DIRECTIONS »
Your task is to copy each line of the material that includes "blue".
════════
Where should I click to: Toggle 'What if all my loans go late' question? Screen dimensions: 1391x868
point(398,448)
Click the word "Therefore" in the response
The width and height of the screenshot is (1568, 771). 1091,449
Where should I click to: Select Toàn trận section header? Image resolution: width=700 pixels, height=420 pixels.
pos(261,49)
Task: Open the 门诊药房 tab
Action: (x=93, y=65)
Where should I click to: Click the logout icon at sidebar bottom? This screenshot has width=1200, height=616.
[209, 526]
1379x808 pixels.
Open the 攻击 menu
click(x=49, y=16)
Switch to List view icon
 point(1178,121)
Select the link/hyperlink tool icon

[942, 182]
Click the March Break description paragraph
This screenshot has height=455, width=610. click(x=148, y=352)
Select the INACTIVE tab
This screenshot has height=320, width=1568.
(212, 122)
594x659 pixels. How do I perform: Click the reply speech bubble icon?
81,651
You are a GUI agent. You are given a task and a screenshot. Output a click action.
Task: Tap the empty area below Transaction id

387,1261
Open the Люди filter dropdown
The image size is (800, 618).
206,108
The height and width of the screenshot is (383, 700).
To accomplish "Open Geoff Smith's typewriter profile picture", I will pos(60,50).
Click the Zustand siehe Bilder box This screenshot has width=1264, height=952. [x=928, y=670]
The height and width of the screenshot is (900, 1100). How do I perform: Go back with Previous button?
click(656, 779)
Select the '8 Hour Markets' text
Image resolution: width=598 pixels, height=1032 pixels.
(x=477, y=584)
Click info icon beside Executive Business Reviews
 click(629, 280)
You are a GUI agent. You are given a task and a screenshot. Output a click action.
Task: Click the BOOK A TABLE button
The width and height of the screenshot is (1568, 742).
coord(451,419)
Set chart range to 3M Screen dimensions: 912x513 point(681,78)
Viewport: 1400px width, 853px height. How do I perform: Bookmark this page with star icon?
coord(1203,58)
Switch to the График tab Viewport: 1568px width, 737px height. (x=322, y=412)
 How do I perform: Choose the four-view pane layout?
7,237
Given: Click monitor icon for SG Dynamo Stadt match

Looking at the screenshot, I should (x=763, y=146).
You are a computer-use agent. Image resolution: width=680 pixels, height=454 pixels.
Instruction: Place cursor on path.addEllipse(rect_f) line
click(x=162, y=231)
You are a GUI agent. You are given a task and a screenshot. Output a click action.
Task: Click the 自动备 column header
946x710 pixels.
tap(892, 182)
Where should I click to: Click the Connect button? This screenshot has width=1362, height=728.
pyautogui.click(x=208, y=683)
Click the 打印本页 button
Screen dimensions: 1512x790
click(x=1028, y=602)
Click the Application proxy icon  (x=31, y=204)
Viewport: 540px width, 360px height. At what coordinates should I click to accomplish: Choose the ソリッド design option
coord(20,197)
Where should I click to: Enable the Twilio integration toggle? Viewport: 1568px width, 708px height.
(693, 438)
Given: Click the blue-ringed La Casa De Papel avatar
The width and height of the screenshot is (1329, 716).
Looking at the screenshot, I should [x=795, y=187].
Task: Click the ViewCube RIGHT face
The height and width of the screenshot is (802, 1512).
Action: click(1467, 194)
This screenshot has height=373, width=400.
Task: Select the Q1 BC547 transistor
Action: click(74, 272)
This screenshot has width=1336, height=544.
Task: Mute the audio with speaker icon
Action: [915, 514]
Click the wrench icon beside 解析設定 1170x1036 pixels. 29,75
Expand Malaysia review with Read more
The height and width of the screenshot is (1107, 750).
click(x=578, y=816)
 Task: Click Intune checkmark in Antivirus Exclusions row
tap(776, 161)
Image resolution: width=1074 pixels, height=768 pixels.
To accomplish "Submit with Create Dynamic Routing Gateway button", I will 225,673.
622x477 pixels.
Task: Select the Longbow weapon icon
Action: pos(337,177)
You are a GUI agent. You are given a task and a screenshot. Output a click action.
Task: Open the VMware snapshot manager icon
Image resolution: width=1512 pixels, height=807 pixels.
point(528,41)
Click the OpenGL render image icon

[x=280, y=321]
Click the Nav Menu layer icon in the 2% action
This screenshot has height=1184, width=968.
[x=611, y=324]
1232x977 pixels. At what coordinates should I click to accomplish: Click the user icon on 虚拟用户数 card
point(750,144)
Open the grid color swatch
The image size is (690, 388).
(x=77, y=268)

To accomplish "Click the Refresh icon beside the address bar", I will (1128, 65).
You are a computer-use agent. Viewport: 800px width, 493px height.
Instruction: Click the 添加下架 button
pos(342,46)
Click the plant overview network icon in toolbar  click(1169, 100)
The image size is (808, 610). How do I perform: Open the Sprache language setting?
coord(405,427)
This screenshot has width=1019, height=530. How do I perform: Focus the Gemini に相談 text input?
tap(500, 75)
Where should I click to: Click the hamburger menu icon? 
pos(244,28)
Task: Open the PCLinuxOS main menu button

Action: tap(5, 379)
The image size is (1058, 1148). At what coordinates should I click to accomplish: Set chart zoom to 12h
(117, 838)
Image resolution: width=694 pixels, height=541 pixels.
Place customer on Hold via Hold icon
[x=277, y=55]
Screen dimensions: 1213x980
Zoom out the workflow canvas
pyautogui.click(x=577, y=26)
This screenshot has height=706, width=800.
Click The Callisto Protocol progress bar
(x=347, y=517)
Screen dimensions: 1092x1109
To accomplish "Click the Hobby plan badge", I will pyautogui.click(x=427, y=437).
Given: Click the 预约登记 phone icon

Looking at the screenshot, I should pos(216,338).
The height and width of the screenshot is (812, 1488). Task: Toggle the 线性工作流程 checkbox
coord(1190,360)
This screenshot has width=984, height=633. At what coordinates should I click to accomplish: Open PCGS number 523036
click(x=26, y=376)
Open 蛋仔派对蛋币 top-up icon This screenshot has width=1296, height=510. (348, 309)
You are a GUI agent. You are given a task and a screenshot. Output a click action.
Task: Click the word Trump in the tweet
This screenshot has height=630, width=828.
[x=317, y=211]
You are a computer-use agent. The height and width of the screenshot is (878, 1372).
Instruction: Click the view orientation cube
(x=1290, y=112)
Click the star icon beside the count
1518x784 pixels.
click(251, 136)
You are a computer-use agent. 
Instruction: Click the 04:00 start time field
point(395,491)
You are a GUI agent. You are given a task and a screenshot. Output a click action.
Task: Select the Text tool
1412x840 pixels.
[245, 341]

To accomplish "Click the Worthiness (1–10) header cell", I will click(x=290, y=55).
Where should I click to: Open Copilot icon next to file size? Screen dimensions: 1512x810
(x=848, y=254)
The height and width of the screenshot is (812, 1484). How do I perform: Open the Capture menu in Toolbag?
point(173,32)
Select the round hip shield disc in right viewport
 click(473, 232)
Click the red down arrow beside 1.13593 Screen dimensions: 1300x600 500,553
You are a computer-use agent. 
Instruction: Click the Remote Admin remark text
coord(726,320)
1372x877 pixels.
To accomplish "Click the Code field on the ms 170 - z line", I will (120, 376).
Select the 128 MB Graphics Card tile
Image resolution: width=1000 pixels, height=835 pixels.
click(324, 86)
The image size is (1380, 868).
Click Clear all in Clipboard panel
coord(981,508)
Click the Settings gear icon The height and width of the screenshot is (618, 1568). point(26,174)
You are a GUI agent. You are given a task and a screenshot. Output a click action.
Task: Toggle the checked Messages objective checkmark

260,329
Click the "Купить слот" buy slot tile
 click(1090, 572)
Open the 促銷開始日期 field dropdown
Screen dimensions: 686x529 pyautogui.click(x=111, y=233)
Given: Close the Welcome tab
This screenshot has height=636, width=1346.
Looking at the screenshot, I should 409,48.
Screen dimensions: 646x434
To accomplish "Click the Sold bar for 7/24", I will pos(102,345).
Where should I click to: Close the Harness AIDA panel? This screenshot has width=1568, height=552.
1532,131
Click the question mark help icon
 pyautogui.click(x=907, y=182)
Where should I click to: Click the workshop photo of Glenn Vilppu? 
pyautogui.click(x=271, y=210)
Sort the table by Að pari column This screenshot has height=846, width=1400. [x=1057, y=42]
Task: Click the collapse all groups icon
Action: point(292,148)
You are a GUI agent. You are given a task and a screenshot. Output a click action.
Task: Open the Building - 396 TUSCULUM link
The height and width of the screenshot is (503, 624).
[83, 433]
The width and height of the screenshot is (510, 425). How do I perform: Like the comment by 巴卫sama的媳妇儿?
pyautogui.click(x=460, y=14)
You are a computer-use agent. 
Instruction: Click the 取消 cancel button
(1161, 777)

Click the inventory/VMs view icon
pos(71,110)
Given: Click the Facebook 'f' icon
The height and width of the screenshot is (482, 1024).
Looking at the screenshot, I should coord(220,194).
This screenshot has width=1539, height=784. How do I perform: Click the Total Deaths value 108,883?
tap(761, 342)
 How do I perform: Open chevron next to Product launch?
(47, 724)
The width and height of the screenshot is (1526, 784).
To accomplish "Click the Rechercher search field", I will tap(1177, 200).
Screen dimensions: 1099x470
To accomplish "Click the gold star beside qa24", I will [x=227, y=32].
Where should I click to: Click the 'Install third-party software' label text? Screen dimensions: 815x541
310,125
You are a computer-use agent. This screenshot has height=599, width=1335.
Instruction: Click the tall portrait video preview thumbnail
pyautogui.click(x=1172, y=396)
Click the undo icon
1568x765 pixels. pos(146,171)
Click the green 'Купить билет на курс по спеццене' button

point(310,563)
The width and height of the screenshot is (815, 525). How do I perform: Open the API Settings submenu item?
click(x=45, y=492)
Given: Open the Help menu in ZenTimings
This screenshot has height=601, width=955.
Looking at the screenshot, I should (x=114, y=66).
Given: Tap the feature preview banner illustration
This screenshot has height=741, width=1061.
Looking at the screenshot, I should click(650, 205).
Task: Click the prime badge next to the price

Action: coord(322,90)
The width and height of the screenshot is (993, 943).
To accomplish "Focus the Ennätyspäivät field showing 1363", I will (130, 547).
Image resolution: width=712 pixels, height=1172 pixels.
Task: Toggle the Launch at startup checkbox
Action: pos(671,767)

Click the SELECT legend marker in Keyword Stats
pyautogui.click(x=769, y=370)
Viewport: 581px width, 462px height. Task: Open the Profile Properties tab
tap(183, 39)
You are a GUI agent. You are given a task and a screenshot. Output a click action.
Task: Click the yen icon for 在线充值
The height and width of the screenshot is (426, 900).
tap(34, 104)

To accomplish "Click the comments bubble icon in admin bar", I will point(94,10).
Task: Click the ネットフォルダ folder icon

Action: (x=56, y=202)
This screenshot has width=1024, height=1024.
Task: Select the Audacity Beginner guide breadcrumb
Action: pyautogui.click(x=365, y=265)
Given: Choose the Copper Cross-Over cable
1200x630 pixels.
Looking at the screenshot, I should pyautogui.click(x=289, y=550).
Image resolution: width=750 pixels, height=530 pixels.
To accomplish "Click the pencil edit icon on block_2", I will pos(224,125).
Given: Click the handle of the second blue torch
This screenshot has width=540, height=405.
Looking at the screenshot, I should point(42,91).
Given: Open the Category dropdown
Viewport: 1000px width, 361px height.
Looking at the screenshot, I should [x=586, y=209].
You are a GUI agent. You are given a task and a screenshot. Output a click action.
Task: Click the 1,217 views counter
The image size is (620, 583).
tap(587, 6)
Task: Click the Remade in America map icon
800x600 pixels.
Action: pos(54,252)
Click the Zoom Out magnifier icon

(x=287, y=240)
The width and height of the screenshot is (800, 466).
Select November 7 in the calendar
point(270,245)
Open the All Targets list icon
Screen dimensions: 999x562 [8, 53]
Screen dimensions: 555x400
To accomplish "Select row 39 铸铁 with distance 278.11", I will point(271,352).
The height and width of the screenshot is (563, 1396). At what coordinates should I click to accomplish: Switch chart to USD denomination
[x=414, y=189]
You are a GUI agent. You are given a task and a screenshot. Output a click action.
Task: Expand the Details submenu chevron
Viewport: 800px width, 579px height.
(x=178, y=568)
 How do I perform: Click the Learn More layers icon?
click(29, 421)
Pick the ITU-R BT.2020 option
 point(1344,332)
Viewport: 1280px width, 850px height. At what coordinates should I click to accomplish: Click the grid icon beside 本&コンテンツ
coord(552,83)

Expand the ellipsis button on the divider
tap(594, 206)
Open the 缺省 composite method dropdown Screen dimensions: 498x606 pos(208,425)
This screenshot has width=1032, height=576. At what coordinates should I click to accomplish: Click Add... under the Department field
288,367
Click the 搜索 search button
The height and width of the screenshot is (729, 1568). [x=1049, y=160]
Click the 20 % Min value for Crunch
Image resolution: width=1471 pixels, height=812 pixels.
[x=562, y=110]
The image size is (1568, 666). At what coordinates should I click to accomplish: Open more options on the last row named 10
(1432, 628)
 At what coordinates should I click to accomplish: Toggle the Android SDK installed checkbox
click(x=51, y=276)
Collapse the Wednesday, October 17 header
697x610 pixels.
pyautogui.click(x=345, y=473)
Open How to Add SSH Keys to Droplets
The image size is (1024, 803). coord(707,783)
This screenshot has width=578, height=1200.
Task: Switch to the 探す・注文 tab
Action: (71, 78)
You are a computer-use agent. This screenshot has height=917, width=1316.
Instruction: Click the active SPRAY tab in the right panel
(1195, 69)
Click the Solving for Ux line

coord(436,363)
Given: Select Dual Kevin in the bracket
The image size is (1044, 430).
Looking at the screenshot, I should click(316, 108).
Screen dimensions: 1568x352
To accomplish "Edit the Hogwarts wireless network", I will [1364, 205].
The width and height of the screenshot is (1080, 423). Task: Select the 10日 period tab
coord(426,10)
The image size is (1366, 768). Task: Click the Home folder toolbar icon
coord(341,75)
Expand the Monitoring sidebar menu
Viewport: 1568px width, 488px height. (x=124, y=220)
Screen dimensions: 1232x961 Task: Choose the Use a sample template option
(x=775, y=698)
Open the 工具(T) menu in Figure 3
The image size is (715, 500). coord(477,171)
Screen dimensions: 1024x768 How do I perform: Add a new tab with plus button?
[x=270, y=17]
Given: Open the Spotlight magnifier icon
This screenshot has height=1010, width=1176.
════════
SOLUTION »
Given: Click the blue-ringed La Casa De Papel avatar
Given: Click the handle of the second blue torch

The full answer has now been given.